It should be appreciated that the properties of raffinate 201
combined with second metal bearing slurry 113, such as component
concentrations, may be adjusted in accordance with the desired use
of raffinate 201.
[0087] In various embodiments, a metal value 99 can be recovered
front rich electrolyte 15 by electrowinning step 210 configured to
utilize AART. In an exemplary embodiment, metal value 99 can be
copper. Lean electrolyte 204 can be recycled from electrowinning
step 210 back to solvent extraction step 200. In various
embodiments, ferric iron is recycled from electrowinning step 210
to increase the production of ferrous iron in the product slurry
from an atmospheric leaching step 10. As the atmospheric leaching
step 10 consumes ferric iron by reducing ferric iron to ferrous
iron, the atmospheric leaching step 10 may be used to reduce the
ferrous iron needed for downstream electrowinning step 210 that
utilize AART. As discussed herein, ferric iron produced from the
AART reaction may be recycled into an atmospheric leach step 10 for
reduction to ferrous iron.
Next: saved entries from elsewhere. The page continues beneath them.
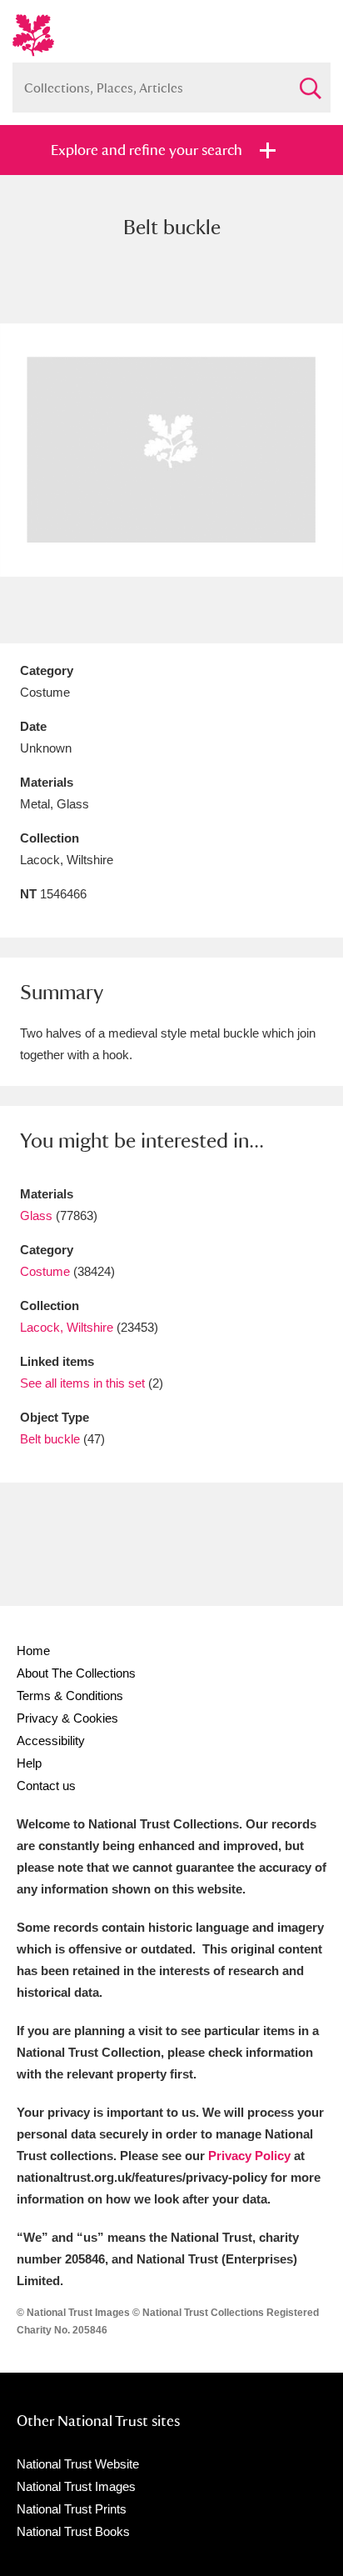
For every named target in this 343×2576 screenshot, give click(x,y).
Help (29, 1763)
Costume (45, 1271)
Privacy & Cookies (67, 1718)
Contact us (46, 1785)
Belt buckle (50, 1439)
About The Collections (76, 1673)
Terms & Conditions (70, 1695)
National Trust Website (78, 2464)
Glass (36, 1215)
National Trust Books (73, 2531)
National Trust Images (76, 2486)
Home (33, 1650)
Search (310, 81)
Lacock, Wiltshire (66, 1327)
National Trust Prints (72, 2509)
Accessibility (51, 1740)
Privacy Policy (249, 2155)
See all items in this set (82, 1383)
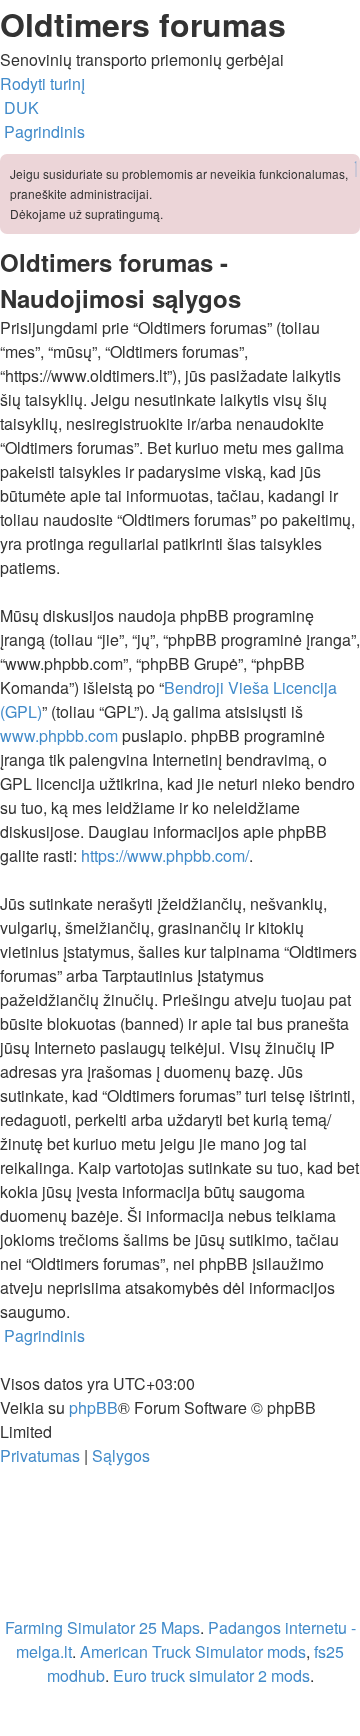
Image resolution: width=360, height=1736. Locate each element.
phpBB (93, 1407)
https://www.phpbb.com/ (165, 855)
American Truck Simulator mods (193, 1651)
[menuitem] (19, 107)
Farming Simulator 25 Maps (102, 1627)
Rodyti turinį (42, 83)
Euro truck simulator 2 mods (211, 1675)
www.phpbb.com (59, 735)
For example, ferric iron recycle 101
illustrates the flow of ferric iron into an atmospheric leach step
10 so that ferric iron may be reduced to ferrous iron.
[0088] Still referring to FIG. 7, in exemplary embodiments, a first
portion of precious metal residue comprising ferrous iron 121 can
be recycled to atmospheric leach step 10 via ferrous iron recycle
100. In exemplary embodiments, a second portion of precious metal
residue comprising ferrous iron 121 can be subjected to several
processing step and then can be processed by residue treatment step
34 and optionally by precious metal recovery step to yield precious
metal value 95. In exemplary embodiments, a third portion of
precious metal residue comprising ferrous iron 121 can be subjected
to a neutralization step 235 to yield a residue 94 that may be in
condition for disposal.
[0089] Returning to the second portion of precious metal residue
comprising ferrous iron 121, the second portion can be optionally
subjected to a grinding step 140 then can be subjected to a pH
adjustment step 145. In an exemplary embodiment, pH adjustment step
145 neutralizes a ground second portion. A ground neutralized
second portion can be subjected to a sulfur flotation step 150 to
remove elemental sulfur 96. A second grinding step 1140 may be
optionally utilized. The ground and essentially sulfur-free second
portion can be processed by cyanide leach step 170. The precious
metal slurry 213 produced by cyanide leach step 170 may comprise
gold. Second solid liquid phase separation step 1030 can be
configured to separate precious metal slurry 213 into precious
metal solid 215 and liquid portion 214. In an exemplary embodiment,
precious metal solid 215 can processed by processed by residue
treatment step 34 and optionally by precious metal recovery step to
yield precious metal value 95. Liquid portion 214 may be processed
to produce a liquid that can be further utilized in a metal value
recovery process or can be disposed of Liquid portion 214 can be
processed by a carbon in column 225 then acid washed 230 and
processed by a stripping step 240. In addition, liquid portion 214
can be processed by a sulfide precipitation step 220 to remove
sulfur for the liquid portion 214.
[0090] As illustrated in FIG. 8, metal recovery process 8 can be
configured for recovery of a metal value and a precious metal
value, in accordance to an exemplary embodiment of the present
invention. For the sake of brevity, as illustrated in previous
figures, metal bearing material 11, metal bearing stream 12,
atmospheric leach step 10, metal bearing slurry 13, solid-liquid
phase separation step 30, ferrous iron recycle 100, metal bearing
solution 14, ferric iron recycle 101, high temperature pressure
leach step 130, second metal bearing slurry 113, second
solid-liquid phase separation step 1030, second metal bearing
solution 122, precious metal residue 123, optional grinding step
140, sulfur flotation step 150, cyanide leach step 170, ground
metal bearing material 21, ground metal bearing slurry 22, rough
metal bearing solid 23, direct electrowinning 40, and metal value
99 are as described above.
[0091] With further reference to FIG. 8, preliminary solid liquid
phase separation step 5030 can produce acid bleed 136 and rough
metal bearing solid 23. In an exemplary embodiment, acid bleed 136
can optionally be combined with limestone to produce gypsum 137.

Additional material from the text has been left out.